Su caída, sin embargo, fue dramática. Estrangulado en 1536 por orden del mismo sultán que una vez lo consideró un hermano, la muerte de Ibrahim fue resultado de las intrigas cortesanas, los celos y la inseparable tensión entre la proximidad al poder y la paranoia que este genera. Su muerte no dejó ningún monumento en Parga, solo una advertencia sobre la ambición y la impermanencia.
En cambio, el legado de Alí Pachá de Ioánina es más difícil de ignorar. Antagonista mucho más directo en el drama histórico de Parga, sus esfuerzos por dominar la región definieron el panorama político de la Grecia occidental a finales del siglo XVIII y principios del XIX. Conocido por su crueldad y astucia, fue temido y admirado a regañadientes.
El papel de Alí Pachá en la historia de Parga culminó con la cesión forzosa de la ciudad por parte de los británicos y el posterior exilio de su población. Pero su influencia ya era más prolongada antes de ese acontecimiento. Sus vínculos diplomáticos con Napoleón Bonaparte y sus intermitentes negociaciones con los británicos demuestran su destreza para manipular las dinámicas de poder europeas. Fue un déspota en el sentido clásico: violento, impredecible, pero innegablemente eficaz.

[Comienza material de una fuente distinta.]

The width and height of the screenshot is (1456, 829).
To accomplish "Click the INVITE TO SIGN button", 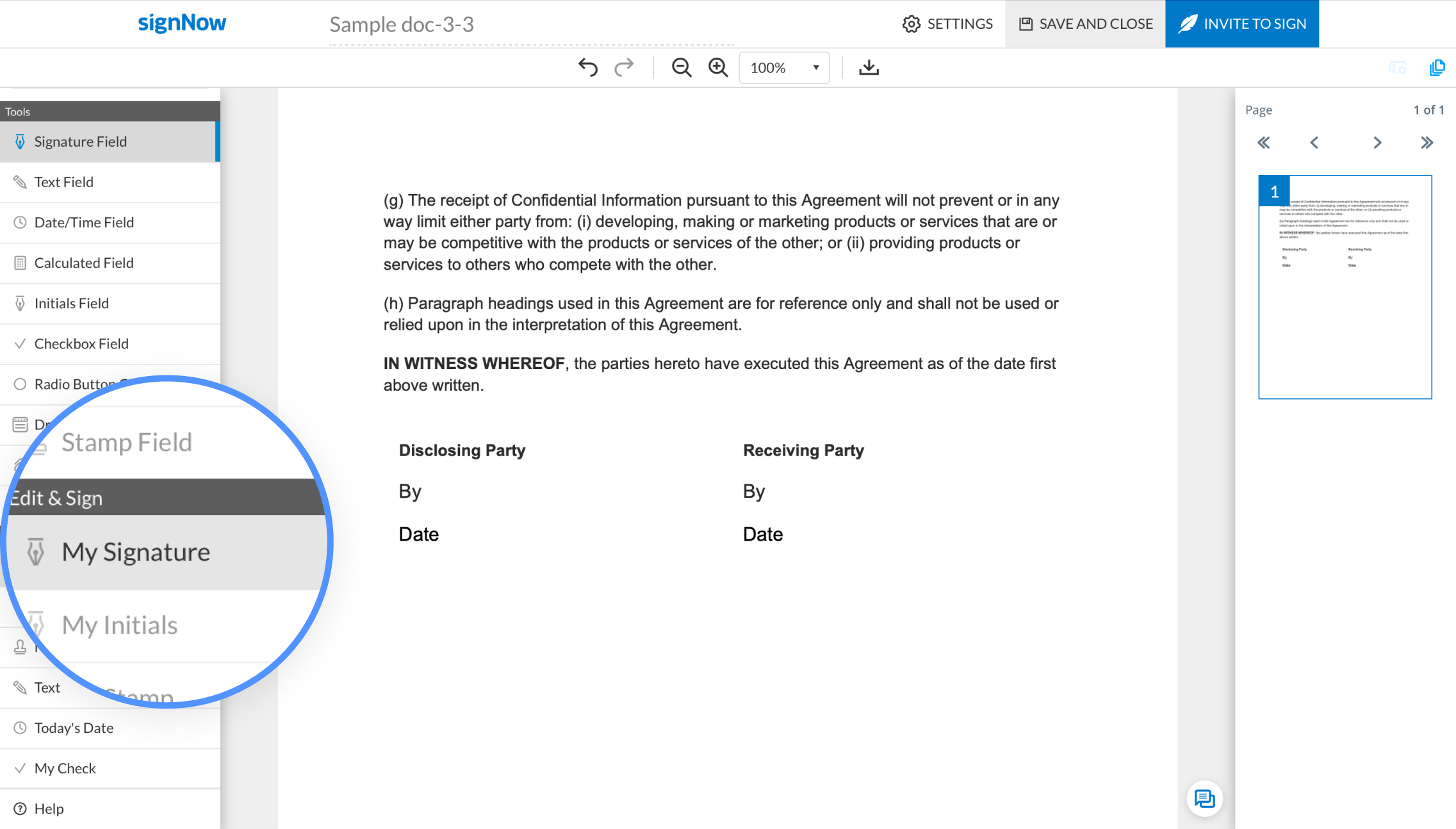I will click(x=1241, y=24).
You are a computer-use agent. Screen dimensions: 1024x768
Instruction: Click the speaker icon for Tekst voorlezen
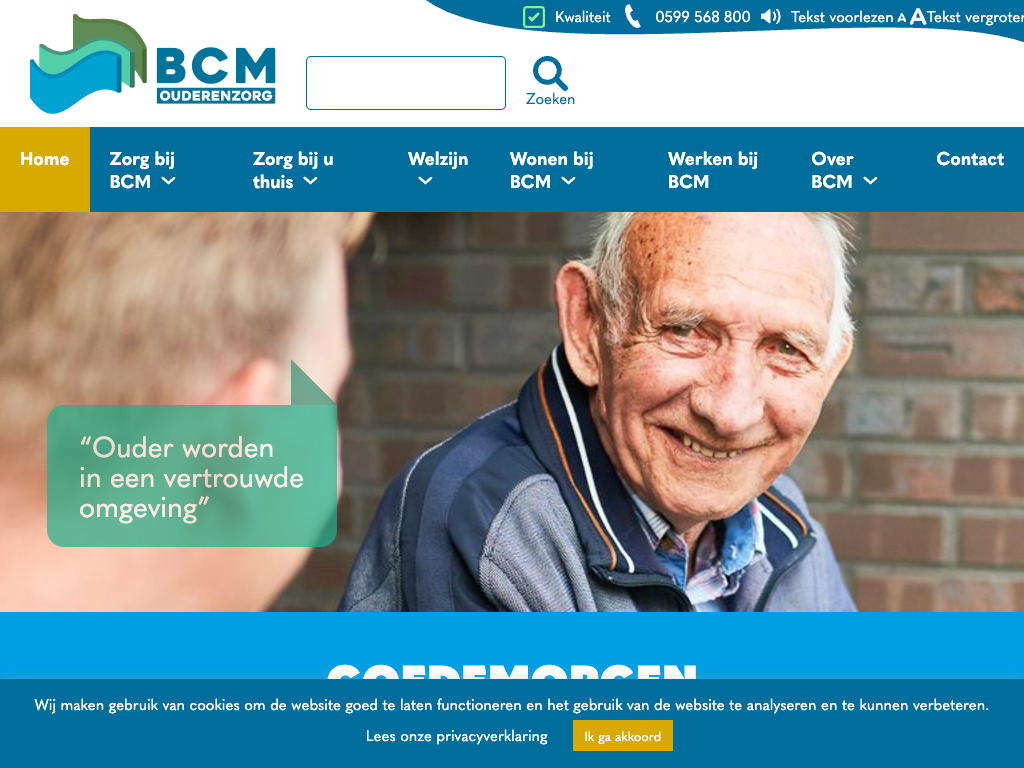(771, 16)
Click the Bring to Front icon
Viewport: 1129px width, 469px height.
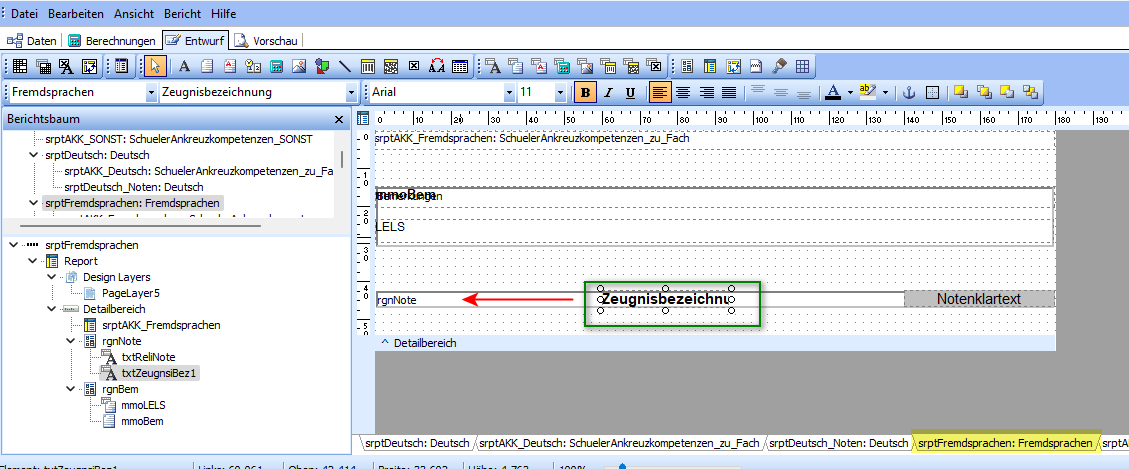(x=959, y=92)
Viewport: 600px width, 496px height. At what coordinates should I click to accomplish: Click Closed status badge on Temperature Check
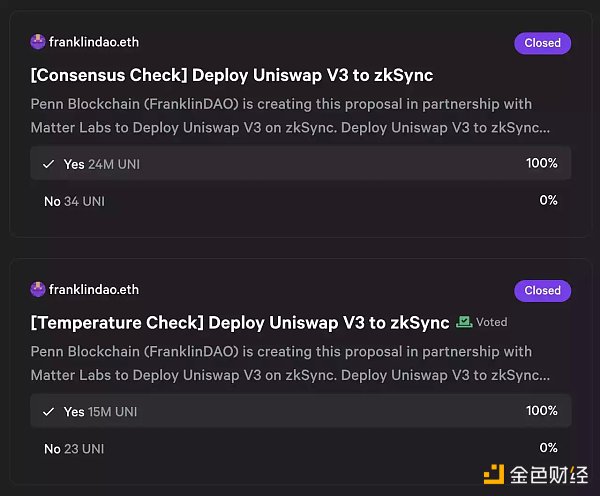(x=542, y=291)
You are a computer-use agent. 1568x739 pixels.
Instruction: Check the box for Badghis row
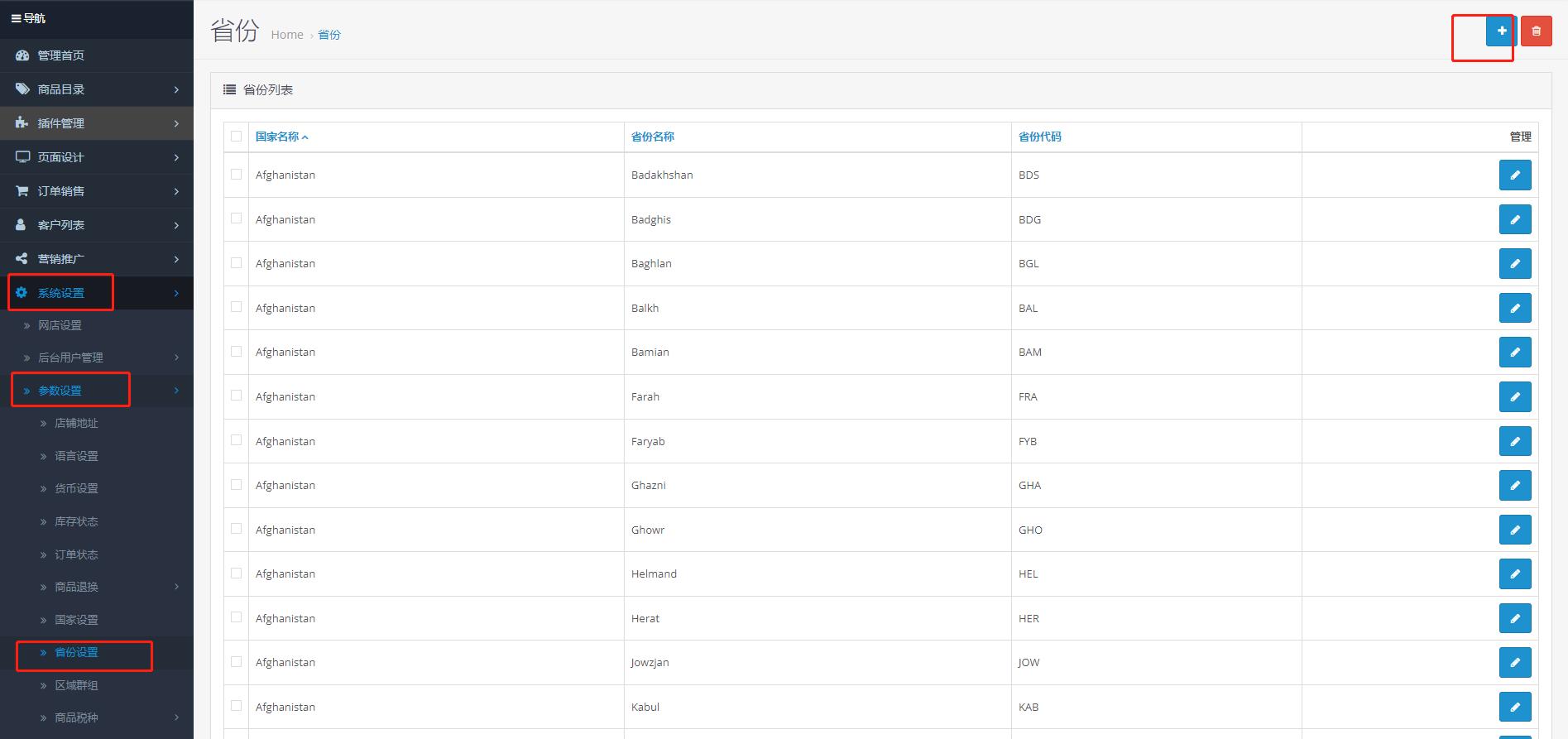(237, 218)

Sus interacciones con el poeta inglés Lord Byron en 1809 lo acercaron a la conciencia literaria occidental. Byron registró impresiones contradictorias: asombro ante la riqueza de Alí, horror ante su crueldad. Sus intercambios son emblemáticos de la dualidad del Epiro otomano: extravagante y brutal, exotizado y temido.
Hoy, Parga es menos un depósito de ruinas que un palimpsesto viviente. Sus playas —Valtos, Kryoneri, Lichnos— atraen multitudes en verano; sus aguas reflejan el mismo azul jónico que antaño transportaba tanto a comerciantes venecianos como a ciudadanos que huían. Pero su corazón está tierra adentro, en los olivares, las tabernas con menús escritos a mano, los ancianos lugareños que aún cuentan historias que desafían la cronología y la memoria.
El turismo puede ser el motor económico, pero el patrimonio sigue siendo el alma. Las fiestas locales combinan el rito religioso con el orgullo cívico. Las campanas de las iglesias aún repican al anochecer. Los iconos rescatados durante la huida a Corfú de 1819 han, en algunos casos, regresado a casa.
Pasear por Parga hoy es atravesar el tiempo con suavidad, sin dejarse abrumar por él. Sus calles no insisten en su historia, pero tampoco la ocultan. La fortaleza permanece abierta, sus piedras cálidas al sol. El mar continúa su suave asalto al muelle construido por los venecianos. Y sus habitantes —descendientes de quienes se fueron y regresaron— siguen viviendo con la vista puesta tanto en la montaña como en el horizonte.
Al final, Parga perdura no por su belleza de postal ni por su geografía estratégica, sino porque ha aprendido a recordar sin rencor. La ciudad ha absorbido sus contradicciones —las murallas venecianas, los fantasmas otomanos, la resiliencia griega— y ha permitido que moldeen un lugar que no parece suspendido en el tiempo, sino profundamente arraigado en él.